For most of Earth’s history, the nitrogen cycle was balanced. Natural fixation and denitrification roughly cancelled each other out. That changed in the early 20th century with the invention of the Haber-Bosch process, which uses high heat and pressure to industrially fix atmospheric nitrogen into ammonia for fertilizer.

The numbers are staggering. In 2010, the Haber-Bosch process alone fixed 120 teragrams of nitrogen per year, double the 63 teragrams from all natural terrestrial sources combined. Add in nitrogen-fixing crops grown in agriculture (another 60 teragrams), and total human-caused fixation reaches about 210 teragrams annually. Natural sources account for 203 teragrams. Humans have effectively doubled the global cycling of nitrogen in just a century.

Much of that extra nitrogen doesn’t stay where it’s applied. Nitrate dissolves easily in water, and excess fertilizer runs off fields into streams, rivers, and eventually coastal waters. There, it acts as a fertilizer for algae, triggering massive blooms that consume oxygen as they decompose. The result is hypoxia: water so low in dissolved oxygen that fish and other marine life suffocate. The EPA reports 345 eutrophic or hypoxic “dead zones” in the United States, with adverse nitrogen and phosphorus pollution affecting 65% of the nation’s major estuaries.

The Big Picture

If you were to draw the nitrogen cycle, it would look like a loop with four major reservoirs: the atmosphere (by far the largest, at 78% of the air), soil, water, and living organisms. Arrows connect them. Fixation moves nitrogen from air to soil. Nitrification transforms it within the soil. Assimilation moves it from soil into living things. Ammonification returns it from dead organisms to soil. Denitrification sends it from soil and water back to the atmosphere. Each arrow represents a flux driven by specific groups of microorganisms, and the whole system depends on bacteria at nearly every step.

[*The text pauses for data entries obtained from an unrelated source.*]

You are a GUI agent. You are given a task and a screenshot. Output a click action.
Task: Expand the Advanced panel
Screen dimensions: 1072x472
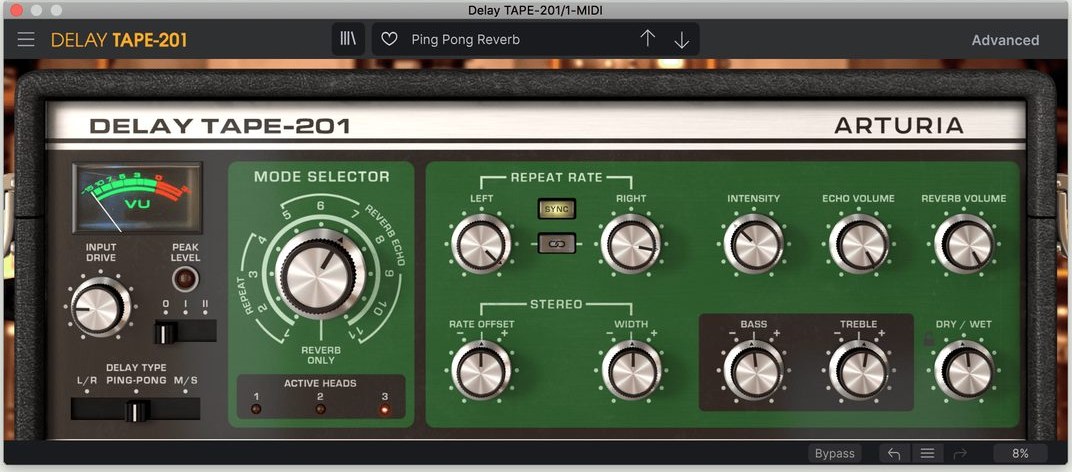(x=1005, y=40)
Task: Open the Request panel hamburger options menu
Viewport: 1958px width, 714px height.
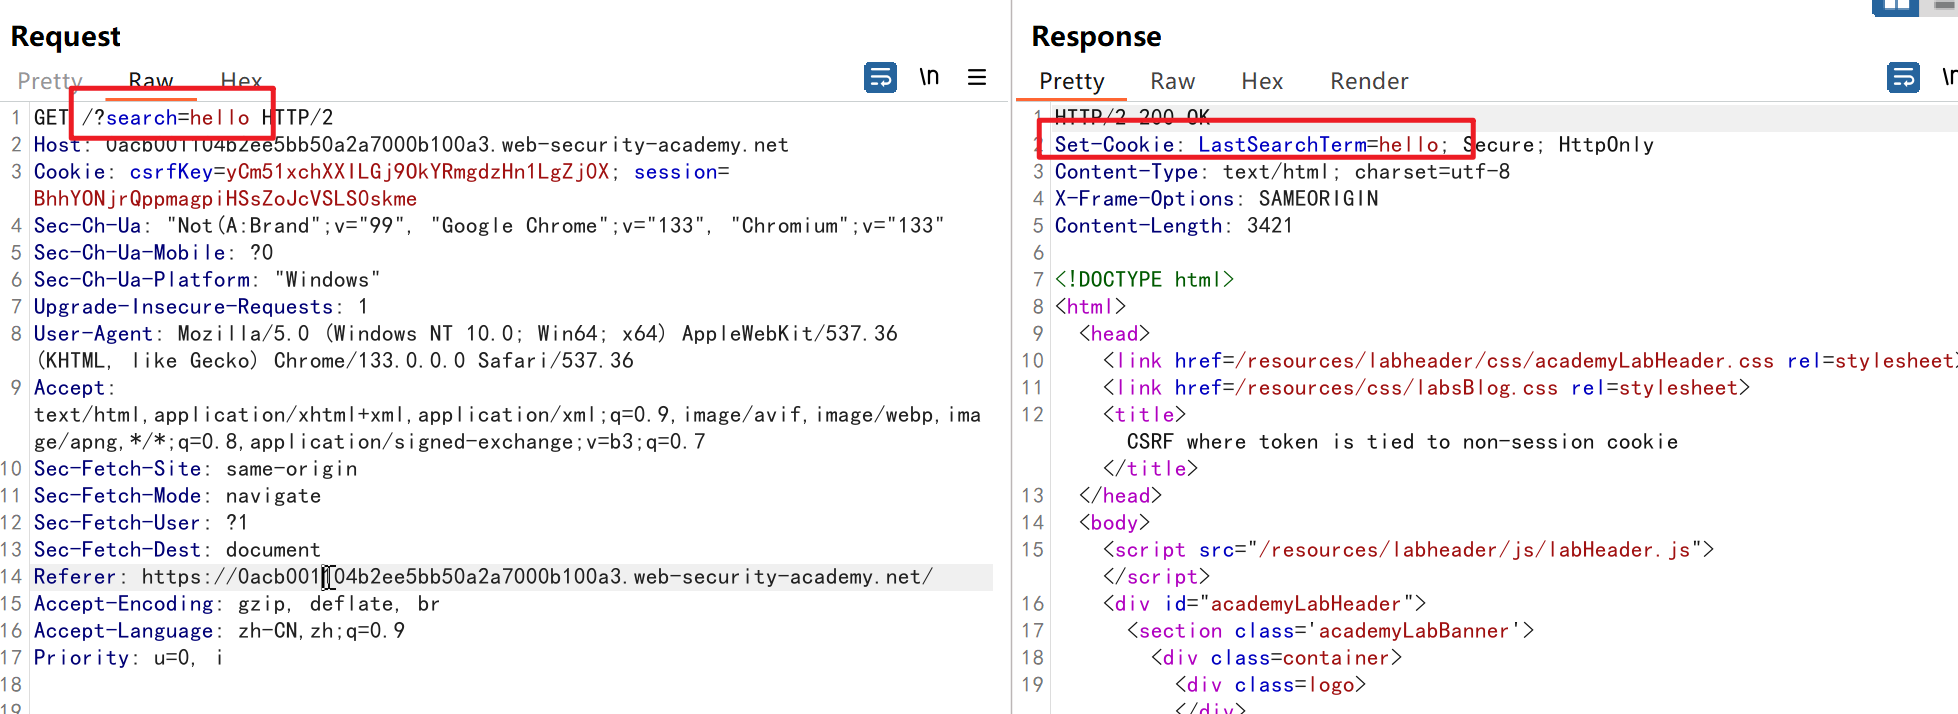Action: point(977,77)
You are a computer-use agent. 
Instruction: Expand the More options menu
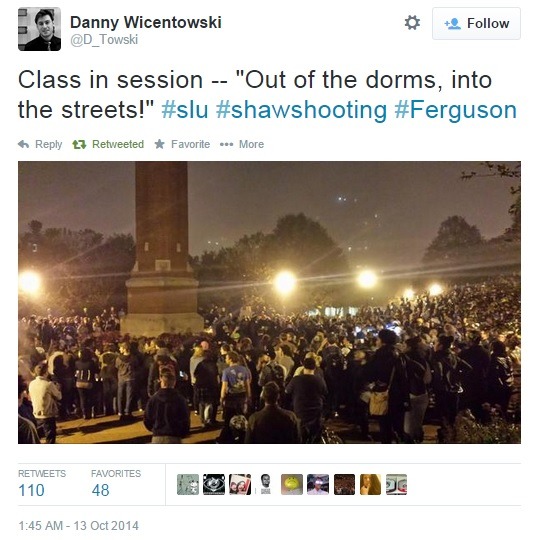[x=242, y=144]
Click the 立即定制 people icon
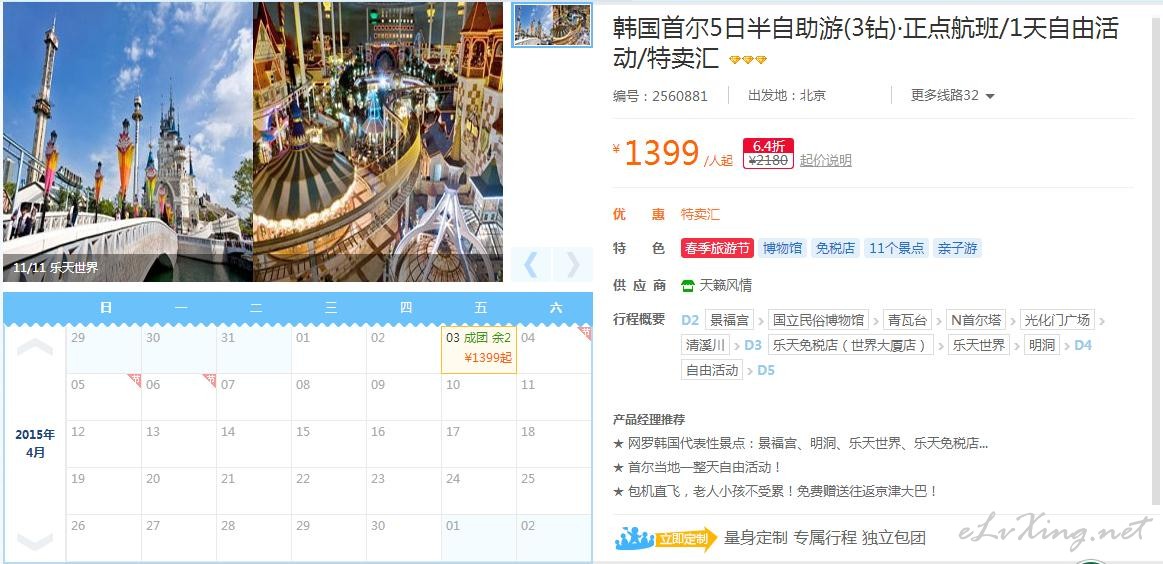 [634, 538]
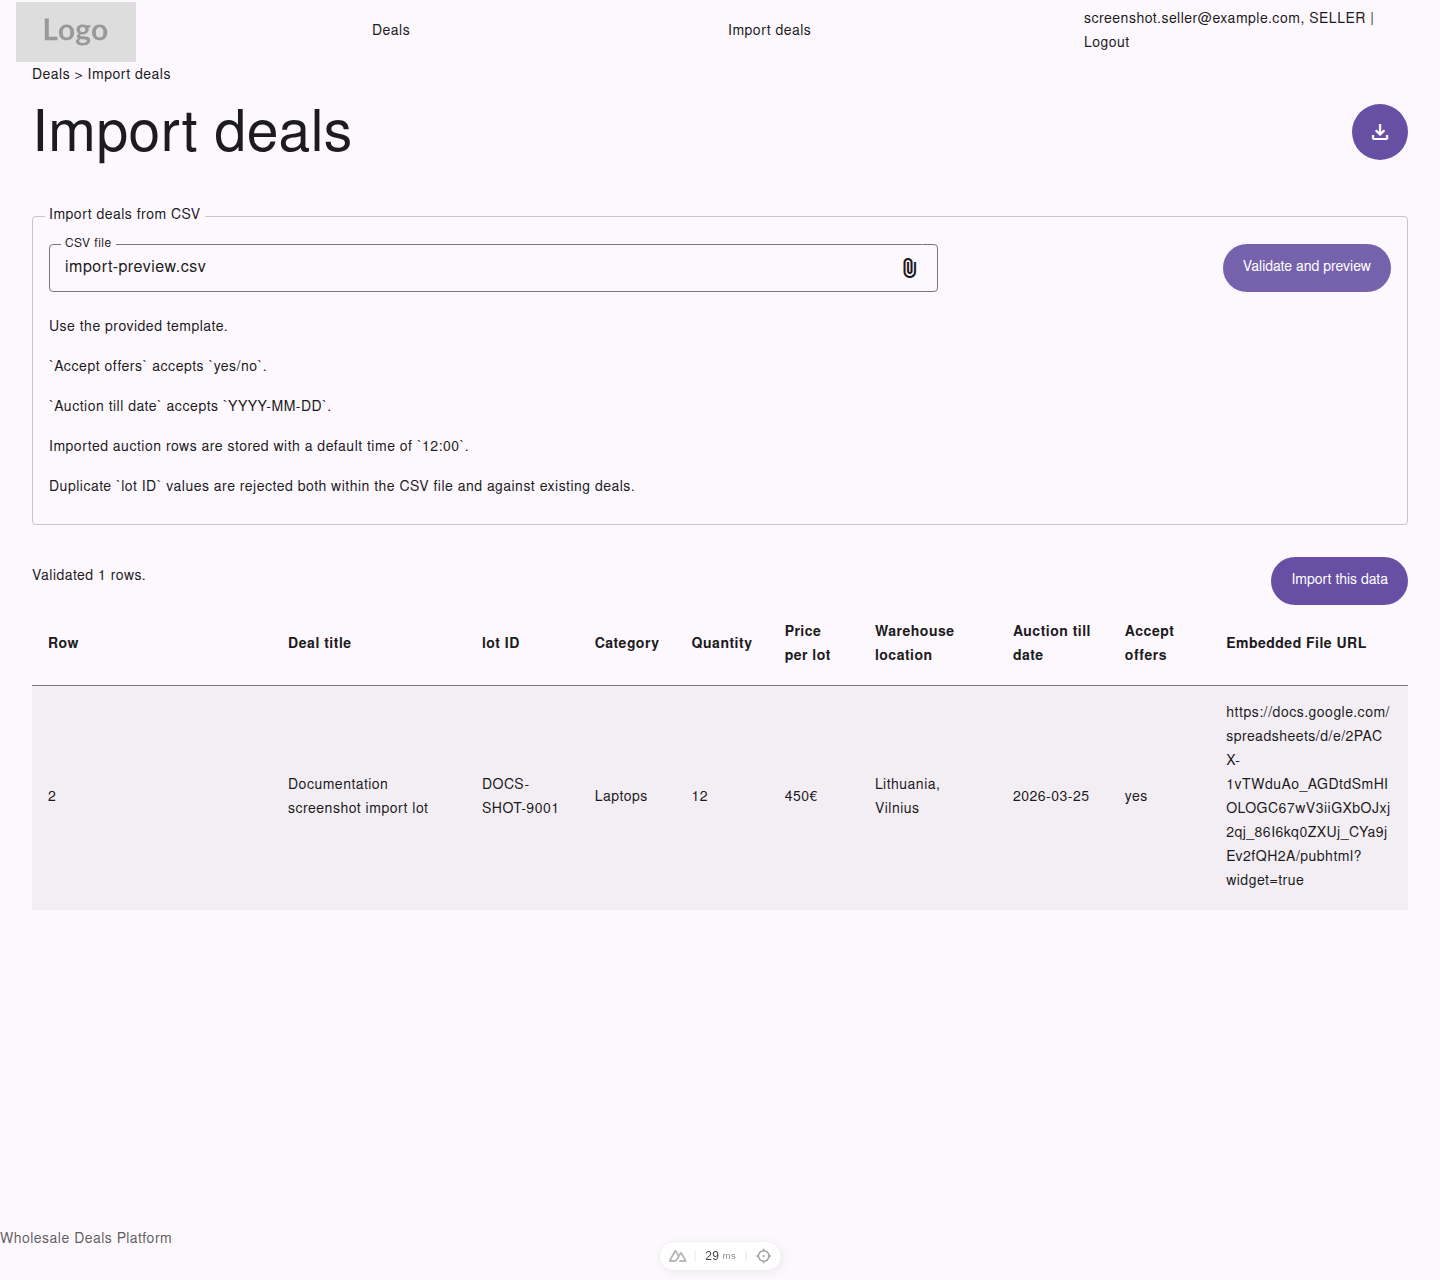This screenshot has height=1280, width=1440.
Task: Click the Logo image in the top left
Action: click(x=75, y=31)
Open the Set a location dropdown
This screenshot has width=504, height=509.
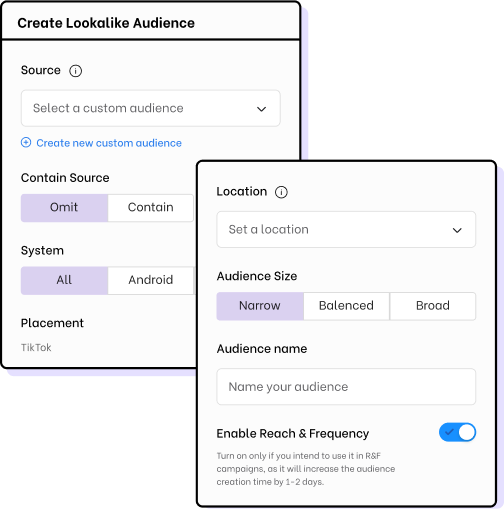click(346, 229)

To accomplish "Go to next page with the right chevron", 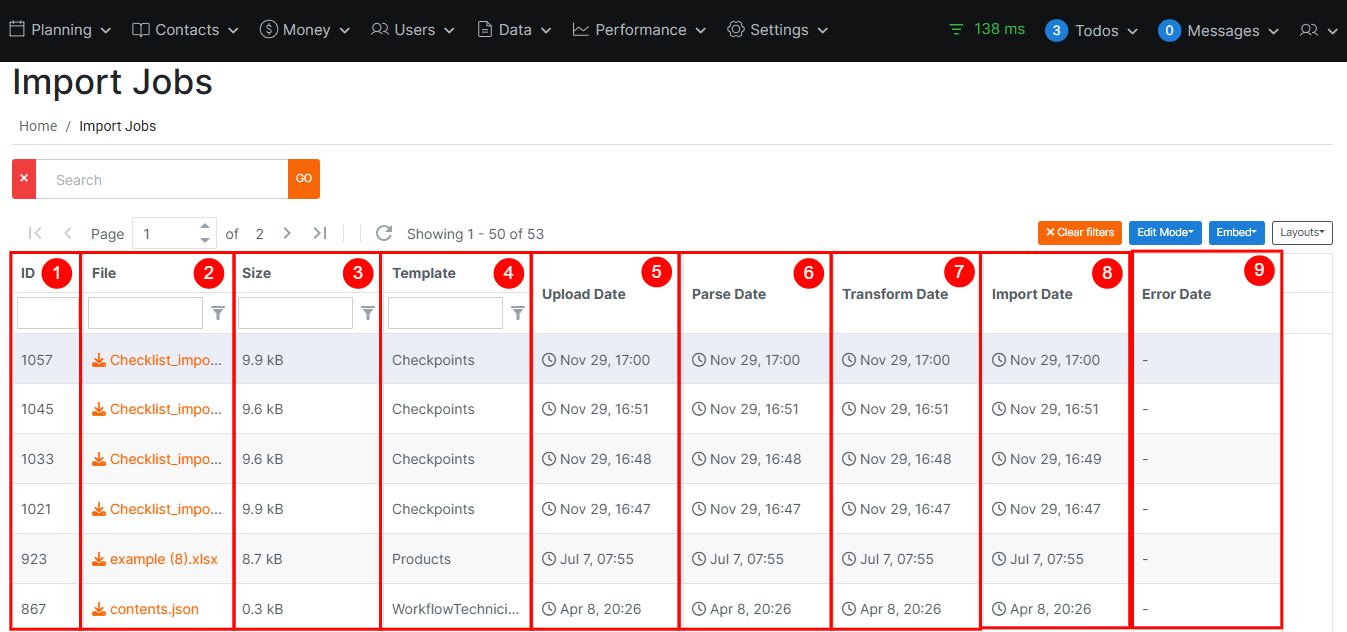I will (x=287, y=233).

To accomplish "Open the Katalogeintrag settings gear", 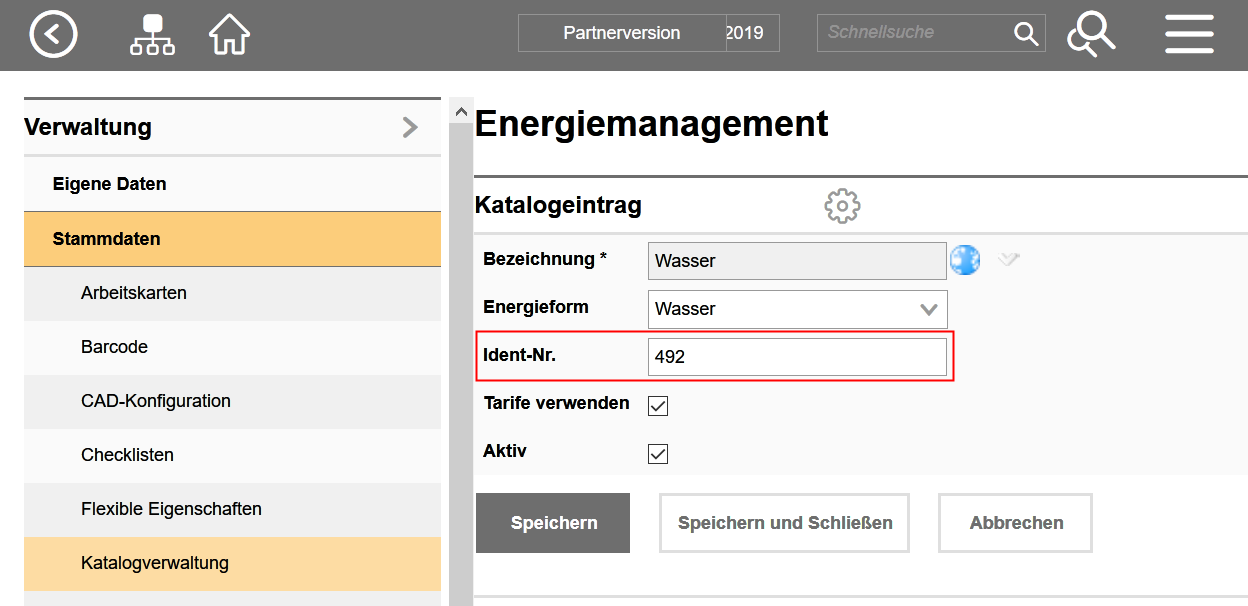I will 841,205.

What makes the nitrogen cycle distinct from, say, the water cycle is that almost every transformation requires a living organism. Water evaporates on its own. Rocks weather passively. But nitrogen stays locked in its inert atmospheric form until a bacterium, a lightning bolt, or an industrial furnace breaks it free. The cycle is, at its core, a story about microbes doing the chemical work that makes all other life possible.